Spanning-forest cluster linearization

gmaxwell · May 12, 2025, 9:40pm

So far all looping states are extraordinarily likely to be immediately exited, and so probably have no effect on the runtime. No one complains when they look at RNG code and see something like a while(res==0)res=random_number(); That’s the kind of ‘unbounded’ operation that is (apparently) rarely possible for SFL. Though it’s existence probably makes it inordinately hard to prove anything about its runtime. (Sadly, also that there don’t exist ones that are more like while(res)res=random_number(); )
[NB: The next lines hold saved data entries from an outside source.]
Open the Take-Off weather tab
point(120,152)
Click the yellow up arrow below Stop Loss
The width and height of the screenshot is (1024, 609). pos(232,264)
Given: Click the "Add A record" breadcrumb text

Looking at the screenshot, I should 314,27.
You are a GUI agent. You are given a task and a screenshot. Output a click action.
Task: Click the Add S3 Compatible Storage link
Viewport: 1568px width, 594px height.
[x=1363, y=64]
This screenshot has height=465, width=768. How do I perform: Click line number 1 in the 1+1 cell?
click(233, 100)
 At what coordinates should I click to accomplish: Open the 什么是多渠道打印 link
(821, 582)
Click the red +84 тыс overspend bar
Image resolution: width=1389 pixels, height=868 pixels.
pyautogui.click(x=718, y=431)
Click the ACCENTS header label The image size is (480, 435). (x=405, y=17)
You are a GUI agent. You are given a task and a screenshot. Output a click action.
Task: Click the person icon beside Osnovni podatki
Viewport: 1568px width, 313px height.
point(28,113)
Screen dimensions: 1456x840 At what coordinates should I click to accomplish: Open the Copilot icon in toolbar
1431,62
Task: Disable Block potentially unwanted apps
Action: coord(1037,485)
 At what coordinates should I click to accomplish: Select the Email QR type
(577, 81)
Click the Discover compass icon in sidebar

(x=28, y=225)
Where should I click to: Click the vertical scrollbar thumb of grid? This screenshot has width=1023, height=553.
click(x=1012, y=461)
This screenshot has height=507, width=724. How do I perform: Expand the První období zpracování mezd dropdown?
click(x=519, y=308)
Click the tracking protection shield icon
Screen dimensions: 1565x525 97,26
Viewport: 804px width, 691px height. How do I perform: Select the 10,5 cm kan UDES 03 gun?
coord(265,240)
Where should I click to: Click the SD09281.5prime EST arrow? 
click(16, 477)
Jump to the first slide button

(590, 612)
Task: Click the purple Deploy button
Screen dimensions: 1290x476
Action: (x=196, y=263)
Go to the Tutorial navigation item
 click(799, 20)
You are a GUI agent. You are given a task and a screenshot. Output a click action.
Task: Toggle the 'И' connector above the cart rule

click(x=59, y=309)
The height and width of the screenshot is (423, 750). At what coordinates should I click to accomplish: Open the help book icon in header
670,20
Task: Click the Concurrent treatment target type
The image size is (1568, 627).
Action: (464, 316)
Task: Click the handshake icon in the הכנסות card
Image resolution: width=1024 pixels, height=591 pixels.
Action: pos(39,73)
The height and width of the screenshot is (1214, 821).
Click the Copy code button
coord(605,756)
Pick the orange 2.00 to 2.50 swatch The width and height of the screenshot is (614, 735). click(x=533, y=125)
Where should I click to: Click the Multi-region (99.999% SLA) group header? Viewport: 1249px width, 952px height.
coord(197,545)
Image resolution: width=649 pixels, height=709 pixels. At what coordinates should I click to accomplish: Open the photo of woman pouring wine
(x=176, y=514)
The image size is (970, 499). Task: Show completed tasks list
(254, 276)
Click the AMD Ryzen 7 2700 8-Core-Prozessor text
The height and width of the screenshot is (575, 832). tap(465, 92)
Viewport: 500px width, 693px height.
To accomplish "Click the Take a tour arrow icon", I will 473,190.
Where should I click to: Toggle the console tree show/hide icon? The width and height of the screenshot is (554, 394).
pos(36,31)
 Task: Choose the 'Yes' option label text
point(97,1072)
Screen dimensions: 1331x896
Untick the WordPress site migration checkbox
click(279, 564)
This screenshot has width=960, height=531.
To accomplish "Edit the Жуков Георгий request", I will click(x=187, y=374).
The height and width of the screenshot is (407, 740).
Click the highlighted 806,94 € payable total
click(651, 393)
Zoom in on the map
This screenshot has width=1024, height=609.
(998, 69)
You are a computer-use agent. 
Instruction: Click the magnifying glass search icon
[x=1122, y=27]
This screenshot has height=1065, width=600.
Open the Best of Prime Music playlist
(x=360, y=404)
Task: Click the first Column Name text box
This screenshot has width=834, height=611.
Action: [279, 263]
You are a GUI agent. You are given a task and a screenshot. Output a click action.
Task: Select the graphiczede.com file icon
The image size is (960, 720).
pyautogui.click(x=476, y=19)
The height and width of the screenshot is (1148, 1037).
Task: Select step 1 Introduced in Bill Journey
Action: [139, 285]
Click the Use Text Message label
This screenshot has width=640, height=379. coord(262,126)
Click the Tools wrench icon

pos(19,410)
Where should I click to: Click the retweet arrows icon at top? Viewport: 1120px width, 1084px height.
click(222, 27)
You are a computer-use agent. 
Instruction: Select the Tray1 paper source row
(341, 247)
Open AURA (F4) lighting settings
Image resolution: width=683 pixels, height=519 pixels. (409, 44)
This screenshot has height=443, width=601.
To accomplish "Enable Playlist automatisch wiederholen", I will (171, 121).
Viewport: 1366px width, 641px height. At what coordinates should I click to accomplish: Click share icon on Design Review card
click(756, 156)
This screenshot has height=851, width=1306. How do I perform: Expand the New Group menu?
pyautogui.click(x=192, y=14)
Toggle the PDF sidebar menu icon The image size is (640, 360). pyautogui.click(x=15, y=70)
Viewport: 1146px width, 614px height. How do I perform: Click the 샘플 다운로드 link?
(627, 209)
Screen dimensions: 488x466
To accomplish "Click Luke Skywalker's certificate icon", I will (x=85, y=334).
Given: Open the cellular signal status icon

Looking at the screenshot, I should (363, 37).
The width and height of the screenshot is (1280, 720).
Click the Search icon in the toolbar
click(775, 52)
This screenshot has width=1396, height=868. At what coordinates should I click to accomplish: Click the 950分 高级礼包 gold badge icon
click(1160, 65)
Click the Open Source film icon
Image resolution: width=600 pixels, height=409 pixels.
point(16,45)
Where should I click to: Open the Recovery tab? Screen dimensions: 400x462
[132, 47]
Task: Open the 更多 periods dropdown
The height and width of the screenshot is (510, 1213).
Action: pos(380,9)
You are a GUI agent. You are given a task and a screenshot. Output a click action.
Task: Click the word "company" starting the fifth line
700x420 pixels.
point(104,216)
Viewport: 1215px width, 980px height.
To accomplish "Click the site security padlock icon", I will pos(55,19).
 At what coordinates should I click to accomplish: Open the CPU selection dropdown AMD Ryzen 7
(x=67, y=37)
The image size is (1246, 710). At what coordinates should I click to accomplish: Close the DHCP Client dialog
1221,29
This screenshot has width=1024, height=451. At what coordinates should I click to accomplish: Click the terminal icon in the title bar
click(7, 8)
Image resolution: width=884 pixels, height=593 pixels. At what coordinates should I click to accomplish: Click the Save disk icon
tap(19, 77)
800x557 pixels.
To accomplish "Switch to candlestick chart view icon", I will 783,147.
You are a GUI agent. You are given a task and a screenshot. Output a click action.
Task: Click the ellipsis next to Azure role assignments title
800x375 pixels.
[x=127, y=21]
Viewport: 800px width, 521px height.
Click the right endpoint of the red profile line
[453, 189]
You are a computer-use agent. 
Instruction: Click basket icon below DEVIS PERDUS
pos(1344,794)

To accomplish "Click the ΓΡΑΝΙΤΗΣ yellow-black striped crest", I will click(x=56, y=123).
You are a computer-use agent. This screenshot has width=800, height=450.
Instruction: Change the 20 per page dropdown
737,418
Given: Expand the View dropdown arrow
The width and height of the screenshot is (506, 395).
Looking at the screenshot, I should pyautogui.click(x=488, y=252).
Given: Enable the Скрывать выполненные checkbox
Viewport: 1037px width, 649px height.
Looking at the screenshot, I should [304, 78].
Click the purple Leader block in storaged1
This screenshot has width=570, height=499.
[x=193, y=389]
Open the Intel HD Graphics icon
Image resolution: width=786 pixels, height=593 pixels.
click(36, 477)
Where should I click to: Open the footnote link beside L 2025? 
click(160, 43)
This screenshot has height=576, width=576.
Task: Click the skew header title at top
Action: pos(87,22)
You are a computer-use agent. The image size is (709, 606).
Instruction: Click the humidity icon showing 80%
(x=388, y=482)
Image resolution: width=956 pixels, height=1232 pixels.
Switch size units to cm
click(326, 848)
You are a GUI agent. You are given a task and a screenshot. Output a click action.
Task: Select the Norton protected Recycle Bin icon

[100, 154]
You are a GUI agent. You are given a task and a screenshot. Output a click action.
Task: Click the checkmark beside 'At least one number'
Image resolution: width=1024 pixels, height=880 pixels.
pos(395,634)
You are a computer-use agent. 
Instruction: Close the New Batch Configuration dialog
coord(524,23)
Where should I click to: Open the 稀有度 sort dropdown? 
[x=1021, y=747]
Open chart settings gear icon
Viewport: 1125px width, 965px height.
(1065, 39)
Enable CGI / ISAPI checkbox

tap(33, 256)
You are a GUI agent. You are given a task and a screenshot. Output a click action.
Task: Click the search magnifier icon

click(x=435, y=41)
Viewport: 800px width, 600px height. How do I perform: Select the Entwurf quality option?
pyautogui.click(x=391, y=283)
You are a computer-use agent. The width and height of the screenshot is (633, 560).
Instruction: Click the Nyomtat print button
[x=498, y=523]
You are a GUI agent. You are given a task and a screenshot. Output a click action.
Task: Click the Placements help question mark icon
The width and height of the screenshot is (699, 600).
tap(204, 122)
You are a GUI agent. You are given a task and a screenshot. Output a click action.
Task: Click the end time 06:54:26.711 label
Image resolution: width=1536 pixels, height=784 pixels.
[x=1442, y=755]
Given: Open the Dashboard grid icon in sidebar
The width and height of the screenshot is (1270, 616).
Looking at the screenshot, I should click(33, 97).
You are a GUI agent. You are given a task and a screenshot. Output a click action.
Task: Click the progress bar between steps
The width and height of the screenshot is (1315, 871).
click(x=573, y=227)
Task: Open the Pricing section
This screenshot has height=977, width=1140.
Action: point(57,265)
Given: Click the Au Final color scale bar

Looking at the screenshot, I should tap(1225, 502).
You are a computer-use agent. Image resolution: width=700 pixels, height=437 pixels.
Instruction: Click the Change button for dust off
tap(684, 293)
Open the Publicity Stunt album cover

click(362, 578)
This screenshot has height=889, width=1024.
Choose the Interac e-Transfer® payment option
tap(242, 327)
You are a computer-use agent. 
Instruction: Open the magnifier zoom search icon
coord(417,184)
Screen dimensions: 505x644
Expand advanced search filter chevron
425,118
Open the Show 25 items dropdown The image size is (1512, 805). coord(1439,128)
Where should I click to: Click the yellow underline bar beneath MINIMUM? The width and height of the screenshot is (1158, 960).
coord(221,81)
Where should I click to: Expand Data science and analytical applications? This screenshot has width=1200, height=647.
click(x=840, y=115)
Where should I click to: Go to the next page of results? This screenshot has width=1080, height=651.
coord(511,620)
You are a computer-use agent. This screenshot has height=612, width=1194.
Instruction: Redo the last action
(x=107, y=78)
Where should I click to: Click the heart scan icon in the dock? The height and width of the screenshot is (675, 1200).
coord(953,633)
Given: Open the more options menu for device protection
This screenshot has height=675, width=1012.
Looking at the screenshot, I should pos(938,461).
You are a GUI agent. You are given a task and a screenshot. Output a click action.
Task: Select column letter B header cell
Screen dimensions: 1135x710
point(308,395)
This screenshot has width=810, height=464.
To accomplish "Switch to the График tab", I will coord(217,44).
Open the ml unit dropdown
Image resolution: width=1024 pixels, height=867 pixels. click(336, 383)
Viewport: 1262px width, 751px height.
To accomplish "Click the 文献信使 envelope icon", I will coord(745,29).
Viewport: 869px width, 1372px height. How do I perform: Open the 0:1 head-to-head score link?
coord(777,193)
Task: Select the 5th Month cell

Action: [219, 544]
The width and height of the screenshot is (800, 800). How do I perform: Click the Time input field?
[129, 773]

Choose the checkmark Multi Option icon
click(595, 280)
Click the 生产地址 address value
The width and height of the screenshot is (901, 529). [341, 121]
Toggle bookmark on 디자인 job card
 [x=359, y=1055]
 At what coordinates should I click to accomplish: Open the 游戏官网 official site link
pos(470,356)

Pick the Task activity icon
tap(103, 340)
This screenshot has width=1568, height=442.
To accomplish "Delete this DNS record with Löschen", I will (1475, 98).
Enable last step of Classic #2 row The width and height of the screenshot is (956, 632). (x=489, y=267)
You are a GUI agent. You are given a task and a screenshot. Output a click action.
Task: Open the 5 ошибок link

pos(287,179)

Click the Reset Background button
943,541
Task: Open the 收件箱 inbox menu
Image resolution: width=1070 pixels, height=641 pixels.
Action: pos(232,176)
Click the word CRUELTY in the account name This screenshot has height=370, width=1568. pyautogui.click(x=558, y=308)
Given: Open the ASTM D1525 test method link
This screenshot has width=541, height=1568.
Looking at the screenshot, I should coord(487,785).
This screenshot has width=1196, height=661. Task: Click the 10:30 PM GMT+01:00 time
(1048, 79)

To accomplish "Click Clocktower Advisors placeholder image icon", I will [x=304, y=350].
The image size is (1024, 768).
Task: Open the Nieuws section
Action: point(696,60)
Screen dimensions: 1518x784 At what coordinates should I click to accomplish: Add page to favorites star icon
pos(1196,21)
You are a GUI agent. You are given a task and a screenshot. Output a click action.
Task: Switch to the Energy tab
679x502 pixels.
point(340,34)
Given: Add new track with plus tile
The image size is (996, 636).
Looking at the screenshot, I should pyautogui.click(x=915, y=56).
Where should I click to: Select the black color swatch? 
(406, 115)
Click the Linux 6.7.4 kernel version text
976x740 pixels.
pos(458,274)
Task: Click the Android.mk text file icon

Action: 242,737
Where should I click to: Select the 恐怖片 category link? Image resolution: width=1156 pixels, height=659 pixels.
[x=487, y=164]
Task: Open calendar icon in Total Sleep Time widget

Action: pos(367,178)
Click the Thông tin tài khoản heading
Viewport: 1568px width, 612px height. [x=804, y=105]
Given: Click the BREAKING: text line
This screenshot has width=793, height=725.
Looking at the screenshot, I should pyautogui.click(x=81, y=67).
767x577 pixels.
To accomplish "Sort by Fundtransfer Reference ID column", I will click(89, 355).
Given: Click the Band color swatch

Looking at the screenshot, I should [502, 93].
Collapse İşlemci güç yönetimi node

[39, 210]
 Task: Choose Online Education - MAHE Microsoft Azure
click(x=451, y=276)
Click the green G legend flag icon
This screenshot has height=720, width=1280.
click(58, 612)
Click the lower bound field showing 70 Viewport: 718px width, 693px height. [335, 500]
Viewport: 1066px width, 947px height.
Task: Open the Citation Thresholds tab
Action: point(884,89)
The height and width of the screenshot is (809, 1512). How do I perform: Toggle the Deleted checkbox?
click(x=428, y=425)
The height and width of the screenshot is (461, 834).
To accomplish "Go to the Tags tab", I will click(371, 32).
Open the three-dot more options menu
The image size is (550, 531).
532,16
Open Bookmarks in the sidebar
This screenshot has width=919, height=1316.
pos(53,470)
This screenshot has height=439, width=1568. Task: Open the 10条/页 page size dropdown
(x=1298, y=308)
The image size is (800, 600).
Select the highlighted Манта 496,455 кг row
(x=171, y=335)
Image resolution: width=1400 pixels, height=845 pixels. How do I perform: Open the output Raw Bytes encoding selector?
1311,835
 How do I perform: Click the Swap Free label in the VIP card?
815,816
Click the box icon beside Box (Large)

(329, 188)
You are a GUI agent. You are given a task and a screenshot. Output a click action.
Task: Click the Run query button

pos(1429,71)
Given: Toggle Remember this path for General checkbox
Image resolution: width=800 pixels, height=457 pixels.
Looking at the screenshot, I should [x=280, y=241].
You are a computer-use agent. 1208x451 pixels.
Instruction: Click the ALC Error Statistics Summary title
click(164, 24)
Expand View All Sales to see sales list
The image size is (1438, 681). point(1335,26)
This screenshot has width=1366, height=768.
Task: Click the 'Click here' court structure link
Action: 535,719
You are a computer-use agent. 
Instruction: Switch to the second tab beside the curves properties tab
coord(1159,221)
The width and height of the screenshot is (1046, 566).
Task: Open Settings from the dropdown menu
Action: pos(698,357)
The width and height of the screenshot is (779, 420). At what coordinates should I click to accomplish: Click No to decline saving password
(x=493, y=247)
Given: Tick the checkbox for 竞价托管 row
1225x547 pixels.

Even if it were possible for an attacker to construct an inescapable loop, this code is always run with a time limit-- and it’s a limit that is low enough that for large inputs totally ordinary non-looping inputs would hit it too. And since SFL is generally so much faster than alternatives for non-trivial inputs, and easily randomized I think it’s likely less vulnerable to being forced into an unfair conclusion in spite of the potential for loop states.

One should also keep in mind that given the complexity of these algorithms I wouldn’t be shocked if real implementations of the proven worst case bound algorithms could also loop, either because the proof was just wrong or (more likely) implementation errors. Consider, it’s common for programmers to get bisection wrong and its a much simpler algorithm that any closure problem solver.. and it’s much easier to detect that bisection gets the boundary wrong than to detect some failures in these algorithms. It’s likely people here are applying much more scrutiny, both because computing power has become very cheap and just the culture around Bitcoin Core. (I wouldn’t be surprised if it took more computing power to casually find one counter example to max-q than had been spent on all computation in the history of mankind back in the mid 1960s when these algorithms were first being explored). So don’t be too hard on the rare failures here.

[Aside, I found several more loop states, which are pending validation by Sipa]

That said, I think it may be worth giving https://onlinelibrary.wiley.com/doi/10.1002/net.1012 a read as it discusses a 1960’s algorithm which has been preferred by industry over GGT in spite of the latter’s theoretical benefits (perhaps for the same reasons we’ve seen for SFL over GGT), and the paper goes on to make small modifications to give it O(n^3 log n) class worst case bound. The algorithm is flowless and sounds (to my lay ears) at least somewhat morally similar to SFL… and so some of the techniques there may be of use even if the algorithm itself isn’t.

A good worst case complexity bound is a nice thing to optimize for, but given that for larger problem even the best available will not run to termination, I don’t know if its really relevant. And as we’ve seen from sipa’s GGT implementation (and from comments in the literature, suggesting that it’s not just sipa) there are substantial constant factor differences that easily dominate at the sizes of interest here.